11.9.11

Without Discipline We Should All Behave Like Children: Black Narcissus (1947)

The works of Powell and Pressburger, as they related to Archer, are cinematic feasts.  Most everyone one of their films are in glorious Technicolor and incorporate expensive special effects that translate beautifully for being over sixty years old.  Not to mention the famous directing duo has an ability to make melodrama seem admirably understated and expertly extravagant.  Their 1947 work Black Narcissus does just this, while mixing religious guilt and sexual longing into the mix, creating perhaps one of their most controversial films, second only to the nightmare that is Peeping Tom.  With a stellar cast, including a young Jean Simmons and the always-amiable Sabu, the imagery seeps seduction and subversion.  It is, however, not an entirely problem free movie, in fact, as can be expected of a film released in the late forties, it deals with issues of race, gender and class rather flippantly.  Needless to say, Black Narcissus is a glorious bit of filmmaking that is right inline with my previous review of The School of the Holy Beast, minus the blatant sexual exploitation of course.

The film follows a group of young nuns who have been tasked with creating a self-sustaining convent in the uninhabitable Himalayas.  Their already difficult task is made exponentially worse by a insolent general whose whimsy with newly formed religious outposts causes the group to find the task of caring for locals more burdensome than divinely rewarding.  Regardless, the group is led by the young, but keenly devout, Sister Clodagh (Deborah Kerr).  In youthful ignorance, Clodagh refuses to see the mission as an inevitable failure.  Along with a group of fellow handpicked nuns, including Clodagh's rival Sister Ruth (Kathleen Byron, the convent opens rather successfully.  This success, as should be no surprise, is short-lived, particularly with the emergence of the suave and cunning Mr.
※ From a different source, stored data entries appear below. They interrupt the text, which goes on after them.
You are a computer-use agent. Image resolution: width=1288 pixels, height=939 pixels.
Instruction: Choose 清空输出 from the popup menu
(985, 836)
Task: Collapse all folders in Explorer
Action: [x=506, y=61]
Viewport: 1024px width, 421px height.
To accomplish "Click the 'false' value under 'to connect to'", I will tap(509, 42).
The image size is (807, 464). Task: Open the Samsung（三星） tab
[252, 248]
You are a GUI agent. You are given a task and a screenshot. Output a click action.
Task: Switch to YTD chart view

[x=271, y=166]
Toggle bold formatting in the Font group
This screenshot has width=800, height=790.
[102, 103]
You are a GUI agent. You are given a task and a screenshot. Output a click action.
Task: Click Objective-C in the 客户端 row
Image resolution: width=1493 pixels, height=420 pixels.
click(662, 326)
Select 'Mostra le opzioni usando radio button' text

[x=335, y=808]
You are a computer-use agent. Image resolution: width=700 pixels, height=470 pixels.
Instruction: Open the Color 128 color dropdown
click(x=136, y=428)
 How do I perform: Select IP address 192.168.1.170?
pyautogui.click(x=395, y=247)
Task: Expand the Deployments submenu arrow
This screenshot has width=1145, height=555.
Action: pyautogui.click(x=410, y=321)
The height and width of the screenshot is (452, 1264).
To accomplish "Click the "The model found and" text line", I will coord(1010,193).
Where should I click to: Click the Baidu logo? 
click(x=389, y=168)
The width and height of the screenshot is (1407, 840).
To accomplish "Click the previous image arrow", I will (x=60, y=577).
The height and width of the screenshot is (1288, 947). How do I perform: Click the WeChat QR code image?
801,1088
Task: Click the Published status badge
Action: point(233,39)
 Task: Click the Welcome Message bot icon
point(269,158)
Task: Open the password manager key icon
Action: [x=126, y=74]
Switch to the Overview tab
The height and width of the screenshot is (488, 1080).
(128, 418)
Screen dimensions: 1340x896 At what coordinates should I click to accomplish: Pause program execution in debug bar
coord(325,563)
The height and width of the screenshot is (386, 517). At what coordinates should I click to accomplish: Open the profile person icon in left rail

Dean (David Farrar).  Dean, despite being an Englishmen by birth, is an expert in the Himalayan people and advises the nuns on the best methods to assure harmony with the locals.  Clodagh, as well as Ruth, find themselves incessantly drawn towards Dean, often associating him with memories of their relationships prior to their convent life.  As if to make matters worse, their dreams of intimacy are enacted physically between the general's son (Sabu) and a sultry local girl named Kanchi (Jean Simmons).  The unfulfilled desire, as well as a growing animosity between the convent and locals, results in a climactic downfall of the convent that results in one of the most mesmerizing and heart-pounding death scenes I have ever witnessed in a movie.  The film closes with voice-overs and panning shots of the now abandoned convent, employing all the key genre elements of melodrama, in sweet, aching subtlety.  Black Narcissus is a film that simply ends with its characters left desiring and worse because of it.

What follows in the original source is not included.